Hot Seat Case #95 Denouement: 22 day old with a rash

Posted on: June 15, 2017, by :

Nadira Ramkhelawan MD, INOVA Fairfax Children’s Hospital

The Case:
A 22 day old who presented with an afebrile desquamating rash on his groin, fingers, and left forearm.

Here’s How You Answered Our Questions:

Discussion:
The poll results for this case indicated relative agreement amongst respondents, with most opting for the full sepsis evaluation. Interestingly enough, this was in light of making disposition decisions smoother and with less pushback from the admitting team. Much of the group decided that a “full sepsis workup” should be reserved for febrile infants in which a serious bacterial illness is presumed, however, this child was afebrile with a relatively cutaneous localizing disease process.

The general consensus for the team present was that this child does need to be admitted for antibiotics +/- antivirals with the caveat that this admission would most likely be for 24 hours or less. Dr. Mathison validates this decision through his concerns of further skin break down resulting in potential thermoregulatory instability, dehydration, and/or super-infection.
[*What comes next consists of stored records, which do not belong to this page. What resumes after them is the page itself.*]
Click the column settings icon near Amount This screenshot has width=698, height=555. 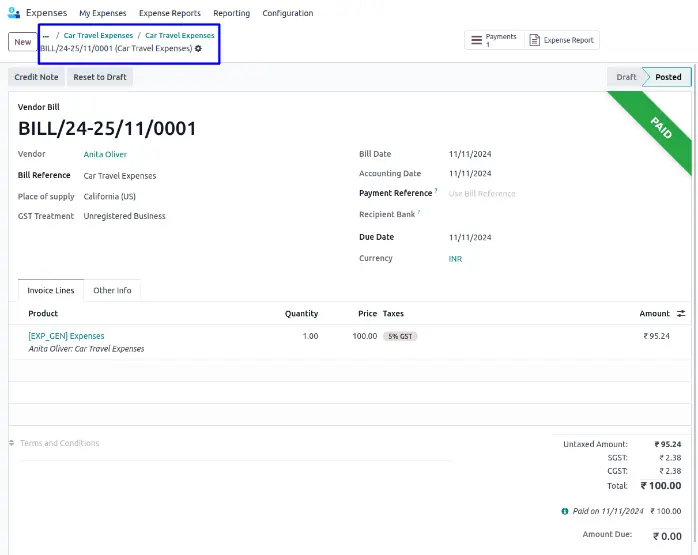coord(681,314)
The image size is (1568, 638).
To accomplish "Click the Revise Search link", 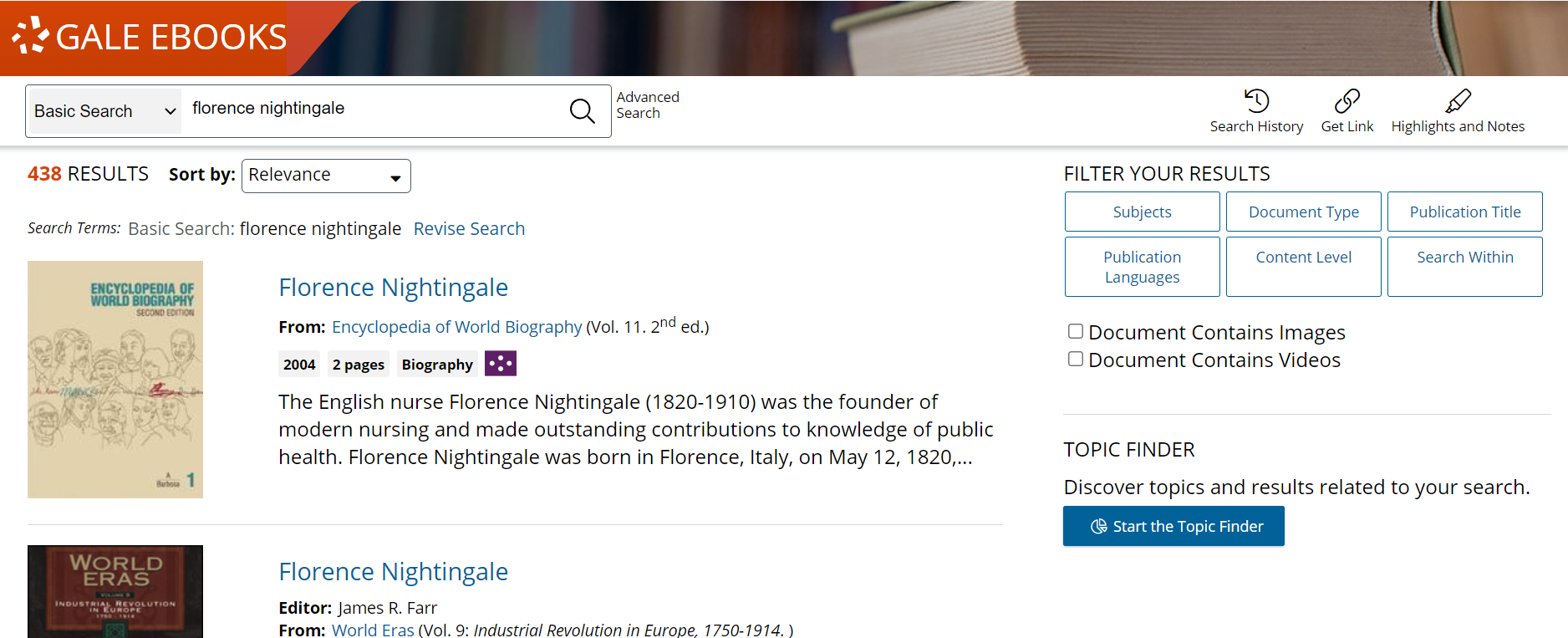I will pos(469,229).
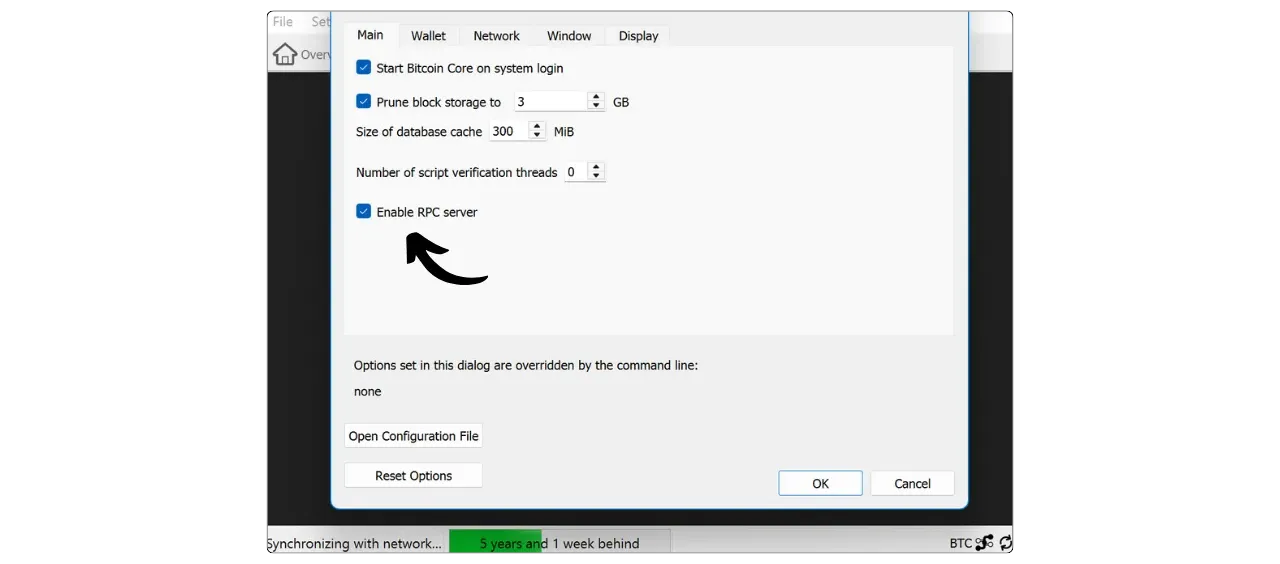Increase prune block storage size with up arrow
The height and width of the screenshot is (564, 1280).
click(596, 97)
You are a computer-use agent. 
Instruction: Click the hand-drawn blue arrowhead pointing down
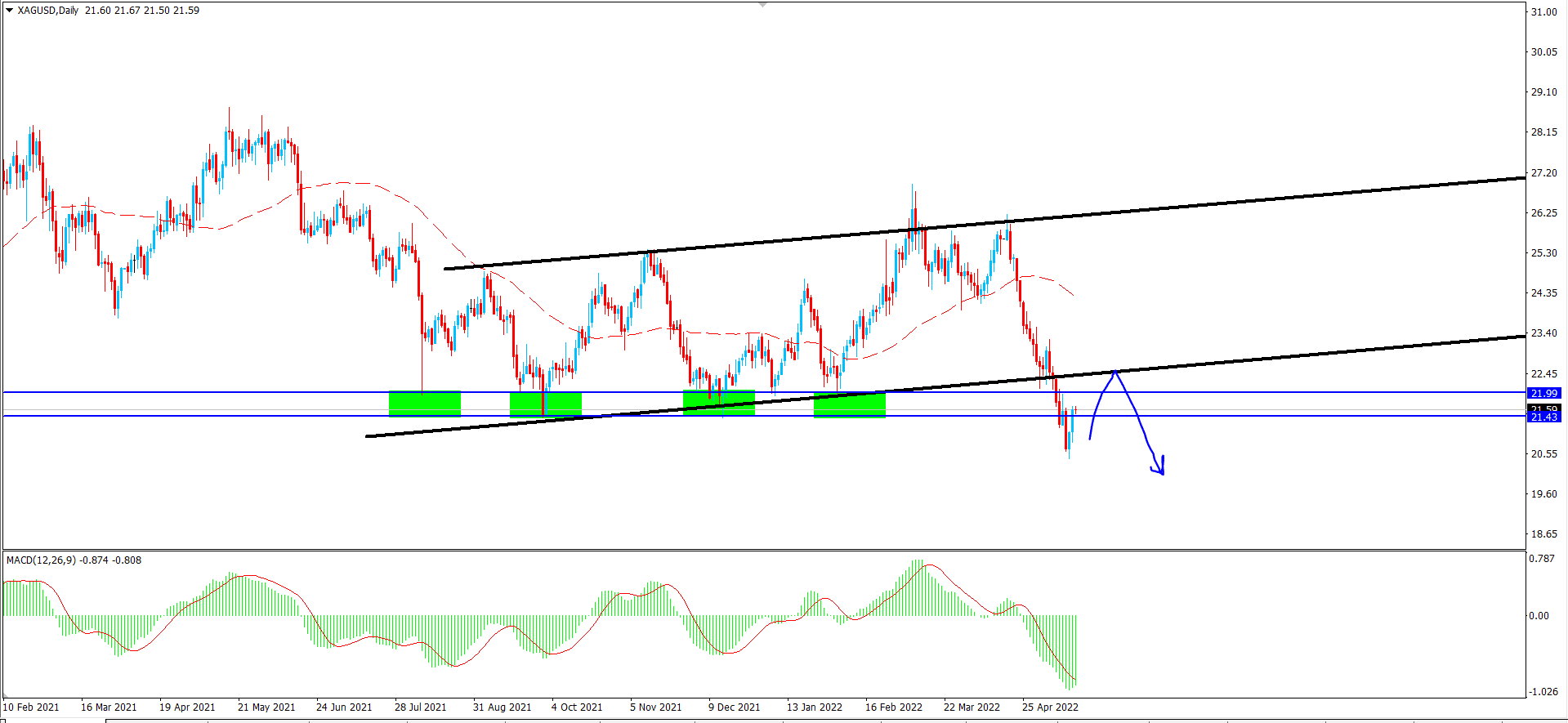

Dr. Chapman reminded us that in localized impetigo, topical antibiotics is a viable option. However, in this child with lesions disseminated on his finger, groin, and lower abdomen, one would presume this could result from self-inoculation or potential dissemination which would prompt systemic antimicrobials.

Denouement:
Infectious Disease were consulted in the ED. Based on the desquamation, highest on their differential was SSSS, but the acral distribution is not typically seen in this and thus could not rule out HSV.  A full sepsis evaluation was performed, which was unremarkable. A wound culture was obtained from the area of desquamation in the left groin area and HSV swab was taken from eyes, umbilicus and rectal area of which were negative. The patient was begun on cefepime to cover for MSSA, clindamycin for toxin mediated injury and acyclovir for HSV coverage and admitted.

Dermatology was also consulted, as the differential included epidermolysis bullosa or neonatal pemphigoid. However, shortly thereafter, the wound culture grew MSSA suggesting SSSS. The patient continued to do well clinically without new lesions.  Cefepime and clindamycin were subsequently changed for cephalexin when susceptibilities were resulted. 

At ID follow up 5 days after discharge the patient remained well appearing, afebrile and completed 7 days of cephalexin without complications.

The information in these cases has been changed to protect patient identity and confidentiality. The images are only provided for educational purposes and members agree not to download them, share them, or otherwise use them for any other purpose.